- Relator(a)
- Ministro Herman Benjamin
- Órgão julgador
- Segunda Turma
- Data do julgamento
- 20/06/2022
- Data de publicação
- 27/06/2022
STJ – Acórdão, Rel. Ministro Herman Benjamin, Segunda Turma, j. 20/06/2022, p. 27/06/2022
PROCESSUAL CIVIL. EXECUÇÃO INDIVIDUAL. SERVIDORES BENEFICIADOS POR AÇÃO COLETIVA PROMOVIDA POR SINDICATO. SUBSTITUIÇÃO PROCESSUAL. RE 883.642 (TEMA 823). AUSÊNCIA DE LIMITAÇÃO SUBJETIVA NO TÍTULO JUDICIAL. LEGITIMIDADE DE TODA A CATEGORIA. 1. O aresto recorrido destoa da jurisprudência do Superior Tribunal de Justiça de que o título executivo oriundo do REsp 1.473.052/RS não restringiu seus efeitos aos rol dos servidores indicados na ação ordinária, de modo que ele deve atingir todos os servidores da respectiva categoria profissional. Precedentes: AgInt no REsp 1.959.691/RS, Rel.
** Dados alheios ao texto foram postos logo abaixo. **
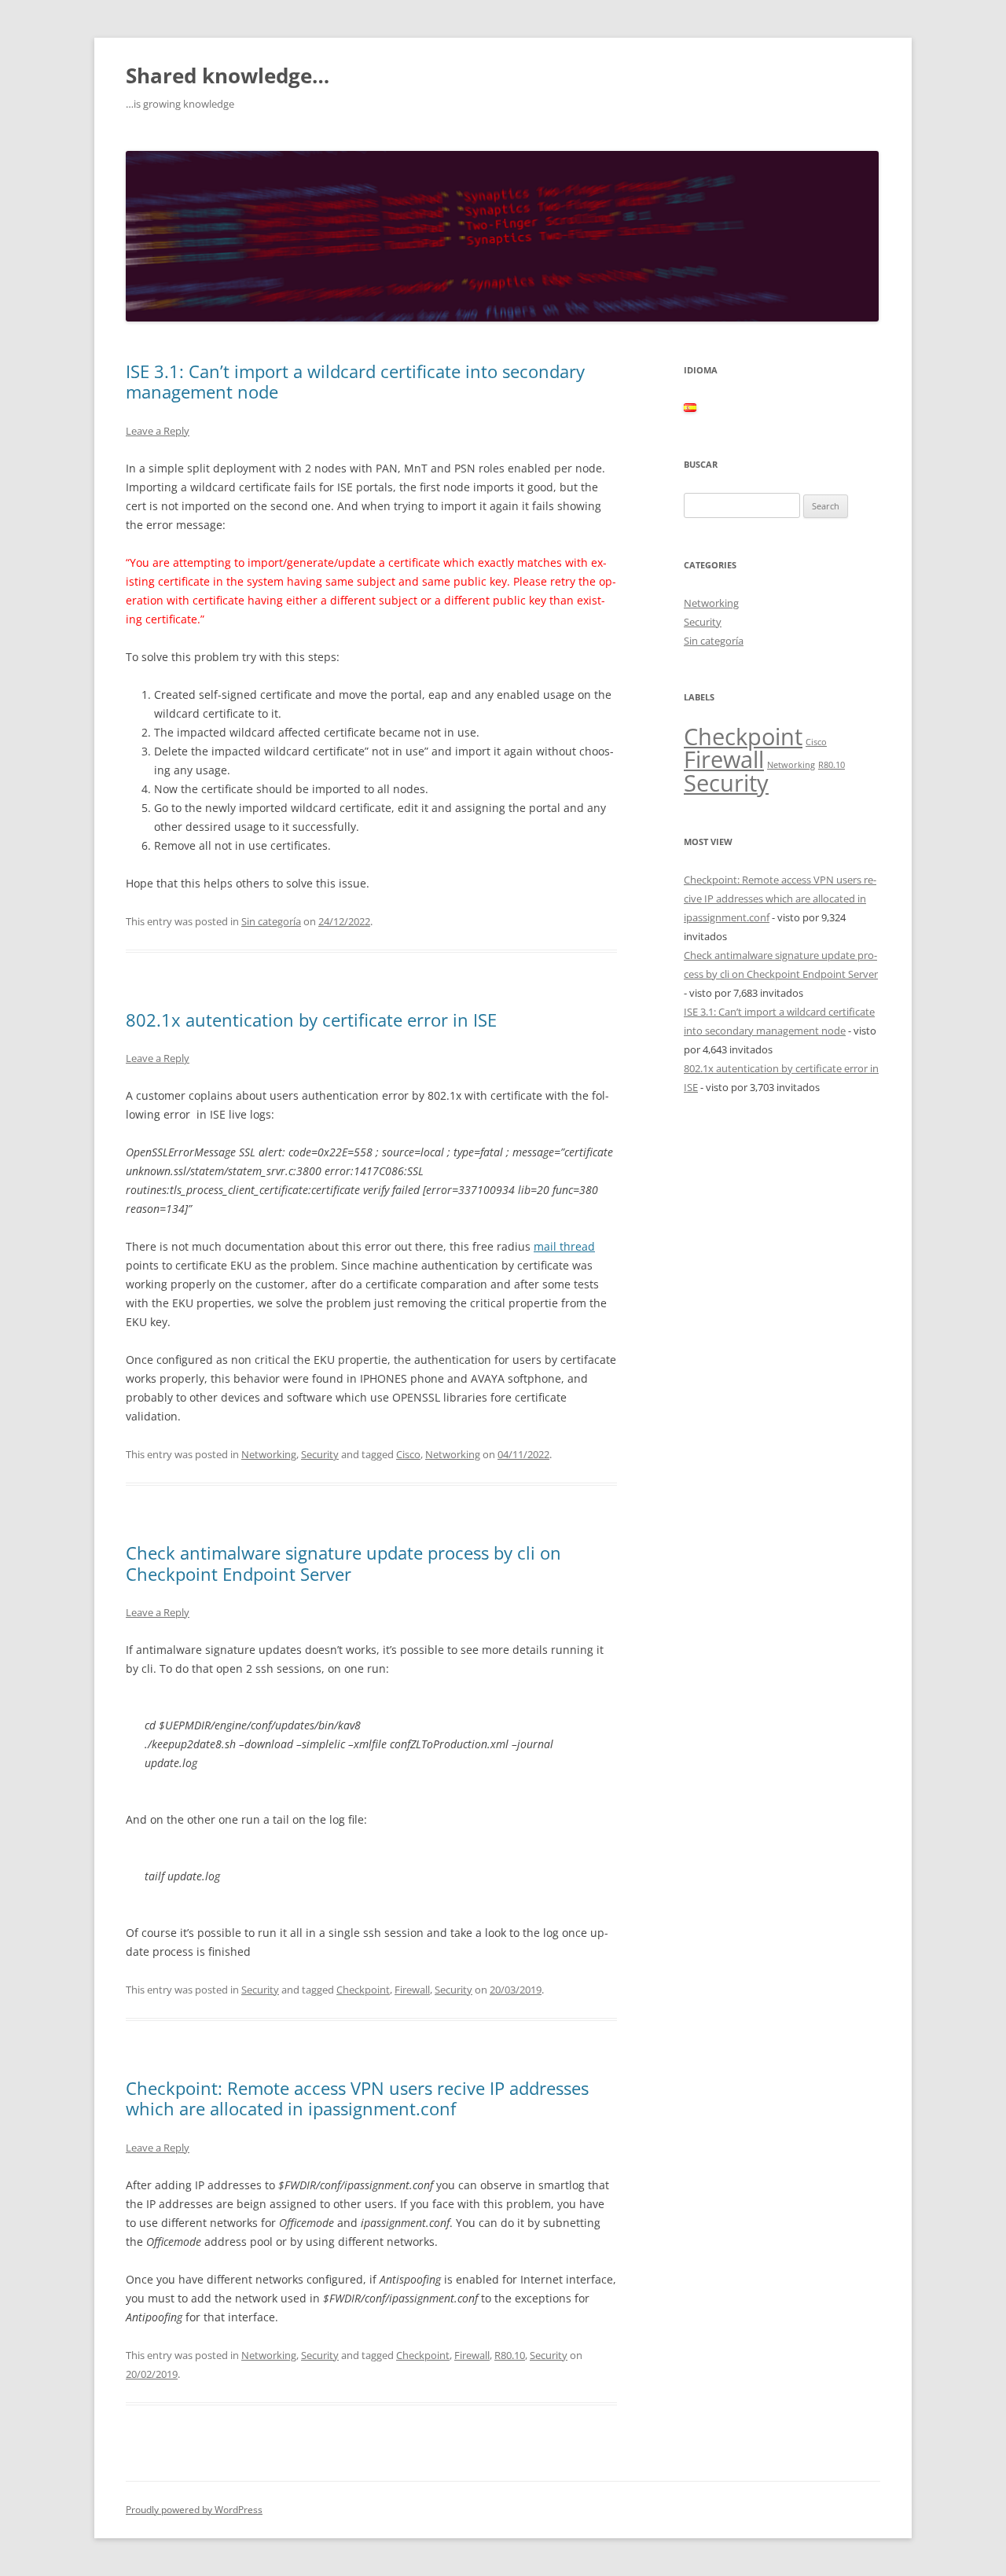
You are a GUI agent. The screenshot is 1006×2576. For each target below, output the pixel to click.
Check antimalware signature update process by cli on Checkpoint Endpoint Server (343, 1563)
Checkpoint (363, 1990)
Ministro Og Fernandes, Segunda Turma, DJe 24.2.2022, EDcl no AgInt no REsp 1.925.738/RS, Rel. Ministro Og Fernandes, Segunda Turma, DJe 5.11.2021. 2. Na mesma linha, em casos que versam sobre o mesmo processo originário, cito as seguintes decisões: REsp 1.957.026/RS, Rel. Min. Francisco Falcão, DJe 22.9.2021; REsp 1.957.041/RS, Rel. Min. Og Fernandes, DJe 20.9.2021; REsp 1.956.328/RS, Rel. Min. Regina Helena Costa, DJe 10.9.2021; REsp 1.956.310/RS, Rel. Min. Benedito Gonçalves, DJe 20.9.2021; REsp 1.956.351/RS, Rel. Min. Manoel Erhardt (Desembargador Convocado do TRF5), DJe 20.9.2021; REsp 1.958.040/RS, Rel. Min. Mauro Campbell Marques, DJe 14.9.2021; REsp 1.956.231/RS, Rel. Min. Assusete Magalhães, DJe 22.10.2021. 3. O acórdão impugnado diverge da tese firmada pelo Supremo Tribunal Federal no RE 883.642 (Tema 823), de acordo com a qual os "sindicatos possuem ampla legitimidade extraordinária para defender em juízo os direitos e interesses coletivos ou individuais dos integrantes da categoria que representam, inclusive nas liquidações e execuções de sentença, independentemente de autorização dos substituídos". 4. Tendo em vista a desnecessidade de autorização dos substituídos e a ausência de limitação subjetiva na decisão exequenda, deve-se reconhecer a legitimidade dos insurgentes. 5. Agravo Interno não provido. (AgInt no REsp n. 1.990.143/RS, relator Ministro Herman Benjamin, Segunda Turma, julgado em 20/6/2022, DJe de 27/6/2022.)